Our findings are relevant to the general public, clinicians, regulatory agencies, and policy makers. Our results indicate that BNT162b2 induces a strong immune response in vaccinated individuals on day 22 (i.e., one day after receiving the second, booster dose), as compared to the immune responses evaluated by gene expression on days 1, 2, 21, 23 and 28. The top enriched biological pathways are immune response pathways, which are required for the adequate performance of the vaccines in triggering an adaptive immune response. Enrichment results in process networks highlight a major role of inflammatory and innate-immune processes related to IFN-gamma, interleukins, and protein C signaling. This indicates that the vaccine does its job of stimulating the immune response, however, some of the stimulated innate-immune processes, such INF-gamma signaling, can trigger inflammatory pathways and lead to post-vaccine adverse side effects. Results also highlight the involvement of male and female hormones in some of these inflammatory processes.
High-confidence disease enrichment results (Figure 3) highlight the following diseases associated with genes implicated in transcriptional effects of BNT162b2: xerostomia, rheumatic diseases, immune system diseases, viral diseases, systemic lupus erythematosus, connective tissue disease, autoimmune diseases, Sjogren’s syndrome, arthritis, musculoskeletal disease, lacrimal apparatus diseases, and joint diseases, in addition to skin and connective tissue diseases. These results should be viewed as testable hypotheses for the presence of putative functional links between the BNT162b2 vaccine and the prioritized diseases, and should not be considered as a proof that the vaccine will cause or possibly alienate these ailments. Interestingly, vascular and cardiovascular diseases, which are known risk factors in COVID-19 patients [146], were indeed among the top 50 enriched diseases by DEGs prioritized from single-cell transcriptomics data of BNT162b2. This is a significant result in the context of the recently identified functional link between mRNA COVID-19 vaccines and myocarditis [57].

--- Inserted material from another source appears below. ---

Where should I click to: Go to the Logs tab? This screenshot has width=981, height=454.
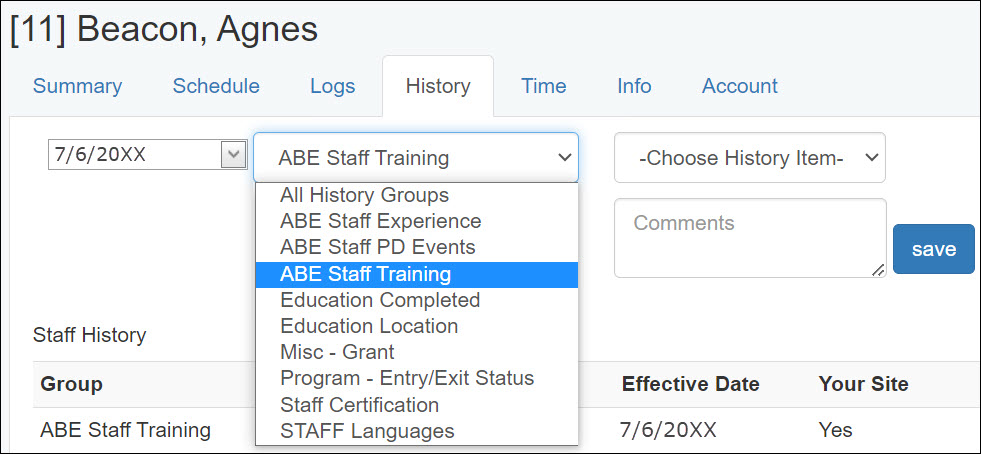pos(332,86)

We also found that BNT162b2 induces immune responses similar to lipopolysaccharide (LPS)-induced platelet activation. In fact, platelets are known to play a significant role in hemostasis and host-defense mechanisms [147,148], in addition to moderating the communication between T- and B-cells, which is crucial for acquired immunity [149]. Platelets can recognize pathogens and recruit host-defense peptides such as platelet factor 4 (PF4), a key platelet-derived CXC chemokine, to promote leukocyte reactions in the immune system [144,145]. Perversely, platelet activation is also a key component in developing thrombosis [150]. Clinical studies have reported on rare, but critical, post-vaccine thrombotic adverse events such as vaccine-induced immune thrombotic thrombocytopenia (VITT) following adenovirus-vector vaccines [145,151] and, in rare cases, mRNA vaccines [38,152,153], implicating anti-platelet factor 4 antibody [154,155,156,157]. We identified 1626 (0.53%) and 1133 (0.36%) post vaccine thrombosis adverse events reported in VAERS after receiving BNT162b2 and mRNA-1273 vaccines, respectively. Platelets and leucocytes form immune thrombotic complexes as a sign of intravascular coagulation in COVID-19 [158,159,160].

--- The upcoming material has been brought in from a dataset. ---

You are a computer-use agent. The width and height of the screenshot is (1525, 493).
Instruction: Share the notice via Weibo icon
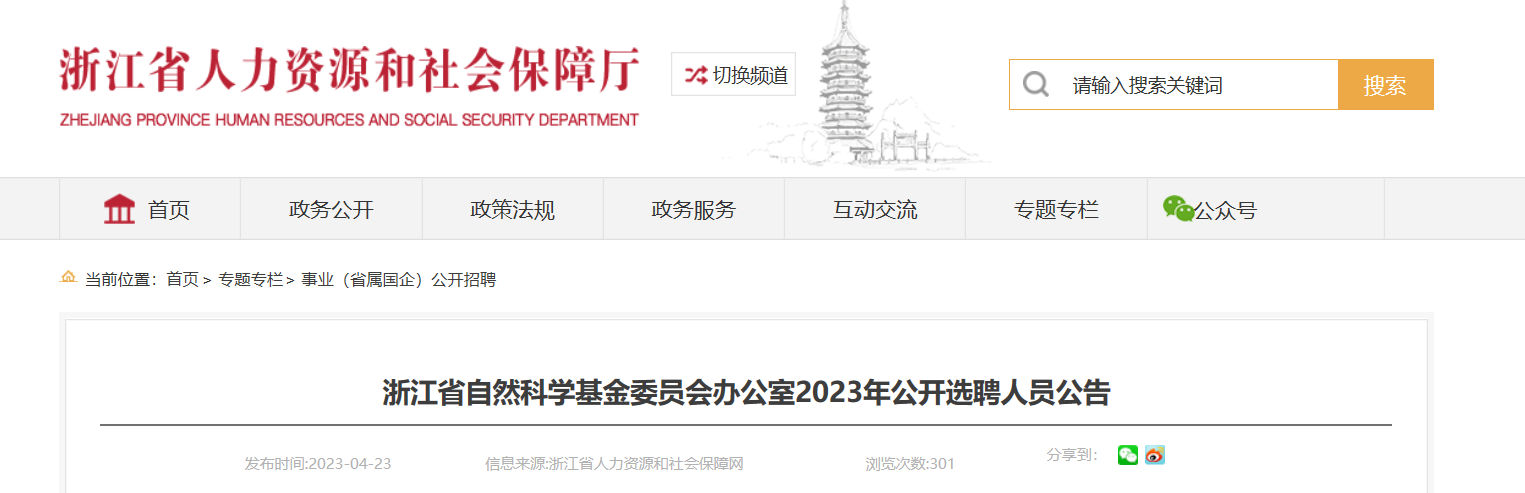coord(1155,455)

Next, we queried the CMap database [80,161,162,163], using three transcriptional gene signatures (QGS1–QGS3) representative of the BNT162b2 vaccine in order to identify small molecule compounds that produce similar transcriptional effects to BNT162b2. ATPase inhibitors were highly enriched in CMap positive connections that regulate gene transcription in a similar manner to BNT162b2, including five high confidence hits (digitoxigenin, ouabain, sarmentogenin, digitoxin, and digoxin), three medium confidence hits (proscillaridin, bufalin, and cinobufagin), and one low confidence hit (xanthohumol). The ability of this approach to identify ATPase inhibitors as mimics of BNT162b2 effects on gene transcription serves as a strong validation for the presented approach. ATPase inhibitors and mRNA vaccines are both linked to heart disease. We previously used this approach to explain the link between mRNA vaccines and post-vaccine myocarditis and pericarditis in male adolescents and male young adults [54,71,149].

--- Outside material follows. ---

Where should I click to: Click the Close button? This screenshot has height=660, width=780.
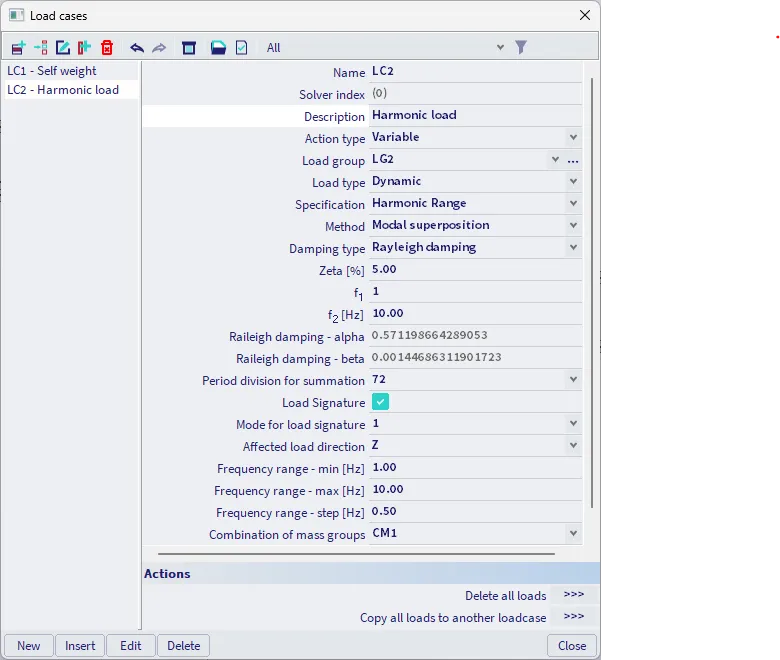coord(572,645)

Other high-confidence, small-molecule compounds bearing transcriptional similarity to BNT162b2 were the protein synthesis inhibitors such as cycloheximide, homoharringtonine, emetine, and cephaeline. All these compounds are known for their ability to modulate immune responses through stimulating NLRP3 inflammasome and IL-1β receptor signaling [164]. Inflammasomes can sense pathogens via pathogen-associated molecular patterns (PAMP) and damage-associated molecular patterns (DAMPs), and can launch innate immune responses to fight off the intruding pathogens. Therefore, they were considered as important targets for adjuvants in vaccine design [165]. Cationic LNPs, similar to those used in mRNA vaccines, have been shown to work as adjuvants in this regard; they can activate toll-like receptor 2 and NLRP3 inflammasome pathways [166]. This result indicates that mRNA COVID-19 vaccines can act as immunogens by encoding for the SARS-CoV-2 spike protein, and also as powerful adjuvants through their LNP content or per the intrinsic immunostimulatory properties of non-modified RNA, such as that used by CureVac [167].
Finally, we mined all VAERS vaccine adverse event reports for mRNA COVID-19 vaccines BNT162b2 and mRNA-1273. Our results indicate that the most frequently encountered post-COVID-19 vaccine adverse events were minor and short-lived. Additionally, when we analyzed the most frequent adverse effects in the context of disruption in calcium homeostasis, we found that many side effects including headache, fatigue, pyrexia, chills, pain, dizziness, nausea, myalgia, inflammation, seizures, myopathies, etc., are linked to a dysregulation of calcium homeostasis according to chemical-disease search results from the Comparative Toxicogenomics Databases (CTD) [168] as of January 2022. All results are provided in Supplementary Table S5. We also found evidence that interference with the regulation of the intracellular calcium levels in cardiomyocytes can affect the myocardial contractility leading to the development of cardiomyopathy and myocarditis [169]. Nothing was overly concerning in the top 15 adverse events reported in Figure 6, except the observation regarding COVID-19 being among top 15 most frequently reported post-vaccine adverse events. In fact, COVID-19 ranked number 11 of the most frequent adverse event for BNT162b2 and 37 for mRNA-1273. It should be considered alarming that a vaccine may result in immune dysregulation that makes some individuals vulnerable to the disease against which it have been developed, so this observation deserves further scrutiny on the part of vaccine manufacturers and CDC.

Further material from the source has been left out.